In spite of all the craziness and the bitter aftermath of the election, it hasn't hurt my investment performance. I'm thrilled to see the portfolio do what it was designed to do; outperform in flat and declining markets like most of last year, and spin off increasing dividend payments that can be reinvested. I like the capital gains as well, although they blunt the effect of the DRIP on number of shares and overall dividend payments.

After the KMI debacle, there have been no gross melt-downs in the portfolio. The smallpcap weighted 401k has experienced more volatility than my IRAs that are pumped full of blue-chip dividend paying  large-cap stocks. However, it finished nicely in the positive and had a much greater leap in dividend payments, even accounting for the added investment contributions. I sold Johnson Controls after several years of holding it. It was the last of the battery storage companies I bought out of personal interest, but not on the DGI plan. I have redeployed that cash to better prospects. The 401k is sitting on several sizeable unrealized capital losses, but the dividend performance remains strong, and my holding period is infinite unless something drastic happens with my portfolio, apart from some failure in a company's fortunes.

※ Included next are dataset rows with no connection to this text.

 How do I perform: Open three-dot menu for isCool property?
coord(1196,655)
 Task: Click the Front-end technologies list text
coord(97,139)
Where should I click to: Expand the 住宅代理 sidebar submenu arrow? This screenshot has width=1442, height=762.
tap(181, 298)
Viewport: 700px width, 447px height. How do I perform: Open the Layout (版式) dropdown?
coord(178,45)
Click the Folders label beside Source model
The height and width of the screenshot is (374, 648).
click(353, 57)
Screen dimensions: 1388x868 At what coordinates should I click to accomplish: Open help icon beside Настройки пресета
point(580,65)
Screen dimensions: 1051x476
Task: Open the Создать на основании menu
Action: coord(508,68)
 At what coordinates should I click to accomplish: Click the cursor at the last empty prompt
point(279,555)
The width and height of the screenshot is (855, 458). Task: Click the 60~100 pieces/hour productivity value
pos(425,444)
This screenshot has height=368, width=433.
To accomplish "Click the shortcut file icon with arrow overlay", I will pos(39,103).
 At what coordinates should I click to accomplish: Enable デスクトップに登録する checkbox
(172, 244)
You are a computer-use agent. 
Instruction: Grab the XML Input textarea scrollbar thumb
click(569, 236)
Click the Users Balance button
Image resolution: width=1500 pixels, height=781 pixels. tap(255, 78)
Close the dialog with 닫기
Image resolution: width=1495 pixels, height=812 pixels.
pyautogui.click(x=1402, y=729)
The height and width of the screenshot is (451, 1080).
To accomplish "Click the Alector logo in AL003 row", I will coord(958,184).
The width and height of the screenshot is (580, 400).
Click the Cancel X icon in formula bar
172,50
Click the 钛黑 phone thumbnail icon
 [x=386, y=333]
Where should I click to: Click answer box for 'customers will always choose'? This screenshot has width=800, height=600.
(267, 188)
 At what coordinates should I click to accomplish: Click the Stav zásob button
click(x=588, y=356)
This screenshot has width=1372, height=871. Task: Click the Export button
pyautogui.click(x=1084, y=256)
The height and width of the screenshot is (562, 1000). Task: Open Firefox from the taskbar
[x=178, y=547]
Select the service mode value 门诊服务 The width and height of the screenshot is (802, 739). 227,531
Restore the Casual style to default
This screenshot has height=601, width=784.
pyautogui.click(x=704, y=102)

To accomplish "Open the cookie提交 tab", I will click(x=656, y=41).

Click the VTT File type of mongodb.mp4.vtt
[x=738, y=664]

I'm going to have to liquidate some holdings, as I will be in need of bridge financing to move to a new home. I'll probably use this time to clear out some of the laggards and leave the portfolio with its strongest performers. I'll take a loan from the 401k and a short term loan from my IRA to complete the down-payment, then repay them out of the proceeds of the sale of the current home

So what did I learn in the last 4 months? Mostly how to sit on my hands. I deployed some new cash in the 401k and switched some equities into the 401k by selling in the IRA and purchasing in the 401k to allow me to redeploy assets in the 401k. I improved the quality of that portfolio in the process.

Having built out the equities in my portfolio to the degree of diversity I want, now my task is to progressively improve the quality of the holdings, finding companies with higher credit ratings, lower volatility, slanted towards defensive sectors and low- to mid-cap values if I can find them with an adequate pedigree. This results rather low trading frequencies, mostly limited to deploying new money in the 401k.

Using DRIPs halves the amount of purchasing I would otherwise be doing, as all dividends are automatically reinvested. There are no brokerage fees on those reinvested dividends, so my account maintenance fees are truly tiny. Were I invested in funds, between the fund managers and the retirement account manager, I'd be shelling out between 5-10k in management fees every year. My new contributions to the 401k result in about 4-5 purchases per year, so the total cost of investing runs roughly around $100 per year.

I have an associate who pays $6000 per year for an advisor to tell him which funds to buy in his retirement plan. He buys funds individually, so he doesn't get a large institutional class of funds. I'm guessing those funds cost him another 5-10k per year.

At this point in time, I probably spend 2-4 hours/ week reading about investing and checking in on my holdings. That makes 100-200 hours/year. I'm paying myself somewhere between $50-100/hour by self-directing an individual equity portfolio.

Since dividends tend to be more predictable than stock price, I continue to focus on building share count, understanding that the dividend per share is paid whether or not the shares are at a yearly high or yearly low.  The primary effect of price is on how many additional shares I can buy at each dividend payout.

This year I'll expect to collect 3+% more shares on the positions I own, and another 3-4% in new contributions. That secures 6-7% growth in the portfolio. Additional growth will come from capital appreciation and dividend growth. I will be thrilled if the portfolio grows by 10% in value of which 7%  will come from deploying dividend dollars to reinvestment. Any capital gains will be welcome.